During the evening we pretended another cinema visit and watched the Two Popes on Netflix. I enjoyed it enormously, though Sue just about managed to stay awake, muttering throughout that too much had been covered up in real life and glossed over by the script writers. 

29/03/20 A much brighter start to the day, or is it because the clocks went forward an hour last night and it just seems that way? Thinking you have had an extra hour in bed, even when you haven’t, must be uplifting to the spirit, surely?

Seven hundred and fifty thousand people have so far volunteered to help the NHS and their communities through this pandemic, the humanity shines though in these dark times and they deserve the recognition and support of us all. 

An email from my step-brother David, highlighted another problem of Corvid-19. He lives with his wife Genya for most of the summer months in their property in Bulgaria. He usually drives there through Europe, but of course with borders now closed he is unable to do that.
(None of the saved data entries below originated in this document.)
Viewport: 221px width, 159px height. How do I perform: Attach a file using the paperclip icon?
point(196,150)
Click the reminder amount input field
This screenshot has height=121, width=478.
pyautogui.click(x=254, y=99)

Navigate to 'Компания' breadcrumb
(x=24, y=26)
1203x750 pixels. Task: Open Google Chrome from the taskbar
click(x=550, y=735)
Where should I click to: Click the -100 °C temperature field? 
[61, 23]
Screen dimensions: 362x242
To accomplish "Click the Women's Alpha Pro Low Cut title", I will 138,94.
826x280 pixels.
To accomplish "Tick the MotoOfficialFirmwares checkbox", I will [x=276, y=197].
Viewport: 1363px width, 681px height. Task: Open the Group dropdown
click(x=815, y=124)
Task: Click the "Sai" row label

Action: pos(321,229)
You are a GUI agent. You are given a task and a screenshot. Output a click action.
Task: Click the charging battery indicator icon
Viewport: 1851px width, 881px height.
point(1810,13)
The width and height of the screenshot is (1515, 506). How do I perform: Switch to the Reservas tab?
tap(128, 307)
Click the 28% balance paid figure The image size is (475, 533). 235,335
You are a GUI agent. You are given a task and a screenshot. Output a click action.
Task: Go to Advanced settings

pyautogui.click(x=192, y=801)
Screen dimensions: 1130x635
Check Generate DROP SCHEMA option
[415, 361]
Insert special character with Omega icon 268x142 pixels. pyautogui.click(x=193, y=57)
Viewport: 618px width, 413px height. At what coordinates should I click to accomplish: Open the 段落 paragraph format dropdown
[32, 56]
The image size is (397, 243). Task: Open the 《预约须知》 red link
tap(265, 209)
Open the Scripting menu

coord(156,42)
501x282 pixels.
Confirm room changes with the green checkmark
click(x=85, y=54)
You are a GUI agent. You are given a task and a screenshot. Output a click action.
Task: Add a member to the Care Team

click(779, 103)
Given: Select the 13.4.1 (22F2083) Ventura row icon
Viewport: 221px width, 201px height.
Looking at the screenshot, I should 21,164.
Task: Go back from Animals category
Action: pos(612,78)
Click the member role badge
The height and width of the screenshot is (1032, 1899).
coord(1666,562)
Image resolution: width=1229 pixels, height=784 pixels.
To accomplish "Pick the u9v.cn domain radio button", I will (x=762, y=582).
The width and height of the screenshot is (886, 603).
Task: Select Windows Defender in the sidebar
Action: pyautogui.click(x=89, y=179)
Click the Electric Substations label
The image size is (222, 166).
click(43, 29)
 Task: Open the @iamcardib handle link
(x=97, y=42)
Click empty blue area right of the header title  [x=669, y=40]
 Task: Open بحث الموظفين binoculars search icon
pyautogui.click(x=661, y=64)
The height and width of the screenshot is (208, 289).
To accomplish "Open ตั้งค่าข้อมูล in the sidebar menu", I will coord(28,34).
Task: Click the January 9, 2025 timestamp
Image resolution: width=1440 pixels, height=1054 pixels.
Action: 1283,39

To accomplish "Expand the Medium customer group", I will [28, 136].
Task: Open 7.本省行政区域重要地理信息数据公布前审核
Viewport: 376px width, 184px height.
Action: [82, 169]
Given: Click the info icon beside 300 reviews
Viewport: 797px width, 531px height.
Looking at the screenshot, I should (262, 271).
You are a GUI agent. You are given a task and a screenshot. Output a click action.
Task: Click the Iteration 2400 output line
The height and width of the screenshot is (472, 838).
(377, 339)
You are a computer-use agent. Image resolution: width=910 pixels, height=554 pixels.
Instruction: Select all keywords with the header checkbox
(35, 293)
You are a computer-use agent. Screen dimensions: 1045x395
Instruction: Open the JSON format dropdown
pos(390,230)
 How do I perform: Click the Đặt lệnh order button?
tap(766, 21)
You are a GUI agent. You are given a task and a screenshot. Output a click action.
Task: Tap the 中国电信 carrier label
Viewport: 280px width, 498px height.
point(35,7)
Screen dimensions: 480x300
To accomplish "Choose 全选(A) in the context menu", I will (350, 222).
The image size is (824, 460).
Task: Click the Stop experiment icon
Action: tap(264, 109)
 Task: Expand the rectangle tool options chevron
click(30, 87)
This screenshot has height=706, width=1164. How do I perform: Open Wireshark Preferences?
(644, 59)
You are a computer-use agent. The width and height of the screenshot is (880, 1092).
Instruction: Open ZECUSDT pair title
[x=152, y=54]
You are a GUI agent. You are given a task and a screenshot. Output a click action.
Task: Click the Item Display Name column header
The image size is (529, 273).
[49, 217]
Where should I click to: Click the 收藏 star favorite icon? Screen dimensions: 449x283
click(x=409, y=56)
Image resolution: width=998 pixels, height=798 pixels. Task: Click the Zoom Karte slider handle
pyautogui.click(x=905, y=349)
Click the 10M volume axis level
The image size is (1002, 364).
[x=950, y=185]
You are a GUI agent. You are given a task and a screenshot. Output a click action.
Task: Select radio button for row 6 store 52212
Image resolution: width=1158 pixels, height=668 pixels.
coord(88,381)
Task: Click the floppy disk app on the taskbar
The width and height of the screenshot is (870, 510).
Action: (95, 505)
He also has to be in the property by the end of the year or else he will lose his right to Bulgarian residency. Hopefully, things will be back to normal long before that. Thankfully they have a property in Yorkshire.

A rather chilly day kept Sue and I inside again for most of the day. I had decided to open the cheese making kit that Jamie had bought me for Christmas, but it meant a shopping trip into town for 4 litres of full fat milk. First stop was the Co-op, they had no milk. B&M had just two litres, luckily both full fat. I struck gold in Tesco who had lots of full fat and little else. Yes, I could make cheese! Just in case of a cheesy disaster I bought a block of cheddar.  You always need a plan B. I was very surprised that I didn’t have to queue, especially at Tesco. A fully masked assistant standing by the doorway  informed me that I was limited to just 3 items of the same kind, but as I was only after two bottles of milk I wasn’t worried about being strip searched!

Returning home, while Sue started Sunday lunch I cut up a load of dry wood in readiness for the cold weather  forecast over the coming week. It would have to be my exercise for the day, far too cold and windy to cycle today. Cheese making began in earnest after lunch. Following the supplied recipe was quite easy, apart from milk, a large pan and a colander the kit contained all that was needed to make my first Mozzarella. The quantities and timings have to be exact but Google Home helped out greatly and in just over an hour I had lots of little Mozzarella balls. We had some of them for tea, yummy! All I can say amusingly is: Blessed are the cheese makers!